The task calls for every line of the data to be repeated exactly.
Start of Block
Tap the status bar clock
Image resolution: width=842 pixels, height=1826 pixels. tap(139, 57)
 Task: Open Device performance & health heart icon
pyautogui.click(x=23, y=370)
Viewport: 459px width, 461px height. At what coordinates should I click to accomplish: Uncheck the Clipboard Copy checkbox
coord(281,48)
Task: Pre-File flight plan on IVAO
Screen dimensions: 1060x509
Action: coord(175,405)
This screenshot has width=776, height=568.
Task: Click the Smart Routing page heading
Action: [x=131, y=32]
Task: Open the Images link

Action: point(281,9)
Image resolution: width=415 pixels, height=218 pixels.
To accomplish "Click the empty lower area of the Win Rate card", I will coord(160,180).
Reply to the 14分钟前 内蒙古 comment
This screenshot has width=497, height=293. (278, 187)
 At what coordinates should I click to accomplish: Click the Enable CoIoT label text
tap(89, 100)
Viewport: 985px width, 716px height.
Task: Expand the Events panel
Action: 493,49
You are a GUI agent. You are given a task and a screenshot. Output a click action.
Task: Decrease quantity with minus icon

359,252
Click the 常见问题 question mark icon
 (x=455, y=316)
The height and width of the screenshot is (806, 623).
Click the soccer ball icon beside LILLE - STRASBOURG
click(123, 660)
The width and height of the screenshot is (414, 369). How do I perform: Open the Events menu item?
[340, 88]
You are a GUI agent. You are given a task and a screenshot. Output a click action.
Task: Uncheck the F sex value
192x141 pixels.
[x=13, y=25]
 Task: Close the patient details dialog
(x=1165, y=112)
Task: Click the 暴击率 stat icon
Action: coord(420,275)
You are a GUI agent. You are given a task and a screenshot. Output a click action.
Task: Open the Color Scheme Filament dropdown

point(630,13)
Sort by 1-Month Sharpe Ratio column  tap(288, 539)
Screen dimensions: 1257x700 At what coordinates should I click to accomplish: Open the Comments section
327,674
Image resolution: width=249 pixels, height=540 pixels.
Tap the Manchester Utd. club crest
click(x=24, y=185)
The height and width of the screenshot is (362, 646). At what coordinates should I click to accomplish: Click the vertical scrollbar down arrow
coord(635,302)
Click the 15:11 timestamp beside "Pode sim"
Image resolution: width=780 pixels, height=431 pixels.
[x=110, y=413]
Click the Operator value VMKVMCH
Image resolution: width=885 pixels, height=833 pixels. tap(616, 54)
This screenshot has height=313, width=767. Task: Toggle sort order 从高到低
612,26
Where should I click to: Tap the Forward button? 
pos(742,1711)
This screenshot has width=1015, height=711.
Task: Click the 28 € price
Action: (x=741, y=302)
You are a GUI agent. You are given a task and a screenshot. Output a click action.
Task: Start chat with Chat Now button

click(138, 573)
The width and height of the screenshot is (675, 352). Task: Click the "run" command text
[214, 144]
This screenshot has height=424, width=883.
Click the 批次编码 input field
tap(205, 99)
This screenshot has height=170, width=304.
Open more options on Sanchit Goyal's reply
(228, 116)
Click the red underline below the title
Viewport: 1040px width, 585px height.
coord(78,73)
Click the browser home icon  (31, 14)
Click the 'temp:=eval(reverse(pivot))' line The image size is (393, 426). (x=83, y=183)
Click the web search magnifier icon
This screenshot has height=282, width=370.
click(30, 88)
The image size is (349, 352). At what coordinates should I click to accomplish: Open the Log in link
End of Block
SOLUTION BELOW
Tap the status bar clock
Image resolution: width=842 pixels, height=1826 pixels. tap(139, 57)
 Task: Open Device performance & health heart icon
pyautogui.click(x=23, y=370)
Viewport: 459px width, 461px height. At what coordinates should I click to accomplish: Uncheck the Clipboard Copy checkbox
coord(281,48)
Task: Pre-File flight plan on IVAO
Screen dimensions: 1060x509
Action: coord(175,405)
This screenshot has width=776, height=568.
Task: Click the Smart Routing page heading
Action: [x=131, y=32]
Task: Open the Images link

Action: point(281,9)
Image resolution: width=415 pixels, height=218 pixels.
To accomplish "Click the empty lower area of the Win Rate card", I will coord(160,180).
Reply to the 14分钟前 内蒙古 comment
This screenshot has width=497, height=293. (278, 187)
 At what coordinates should I click to accomplish: Click the Enable CoIoT label text
tap(89, 100)
Viewport: 985px width, 716px height.
Task: Expand the Events panel
Action: 493,49
You are a GUI agent. You are given a task and a screenshot. Output a click action.
Task: Decrease quantity with minus icon

359,252
Click the 常见问题 question mark icon
 (x=455, y=316)
The height and width of the screenshot is (806, 623).
Click the soccer ball icon beside LILLE - STRASBOURG
click(123, 660)
The width and height of the screenshot is (414, 369). How do I perform: Open the Events menu item?
[340, 88]
You are a GUI agent. You are given a task and a screenshot. Output a click action.
Task: Uncheck the F sex value
192x141 pixels.
[x=13, y=25]
 Task: Close the patient details dialog
(x=1165, y=112)
Task: Click the 暴击率 stat icon
Action: coord(420,275)
You are a GUI agent. You are given a task and a screenshot. Output a click action.
Task: Open the Color Scheme Filament dropdown

point(630,13)
Sort by 1-Month Sharpe Ratio column  tap(288, 539)
Screen dimensions: 1257x700 At what coordinates should I click to accomplish: Open the Comments section
327,674
Image resolution: width=249 pixels, height=540 pixels.
Tap the Manchester Utd. club crest
click(x=24, y=185)
The height and width of the screenshot is (362, 646). At what coordinates should I click to accomplish: Click the vertical scrollbar down arrow
coord(635,302)
Click the 15:11 timestamp beside "Pode sim"
Image resolution: width=780 pixels, height=431 pixels.
[x=110, y=413]
Click the Operator value VMKVMCH
Image resolution: width=885 pixels, height=833 pixels. tap(616, 54)
This screenshot has height=313, width=767. Task: Toggle sort order 从高到低
612,26
Where should I click to: Tap the Forward button? 
pos(742,1711)
This screenshot has width=1015, height=711.
Task: Click the 28 € price
Action: (x=741, y=302)
You are a GUI agent. You are given a task and a screenshot. Output a click action.
Task: Start chat with Chat Now button

click(138, 573)
The width and height of the screenshot is (675, 352). Task: Click the "run" command text
[214, 144]
This screenshot has height=424, width=883.
Click the 批次编码 input field
tap(205, 99)
This screenshot has height=170, width=304.
Open more options on Sanchit Goyal's reply
(228, 116)
Click the red underline below the title
Viewport: 1040px width, 585px height.
coord(78,73)
Click the browser home icon  (31, 14)
Click the 'temp:=eval(reverse(pivot))' line The image size is (393, 426). (x=83, y=183)
Click the web search magnifier icon
This screenshot has height=282, width=370.
click(30, 88)
The image size is (349, 352). At what coordinates should I click to accomplish: Open the Log in link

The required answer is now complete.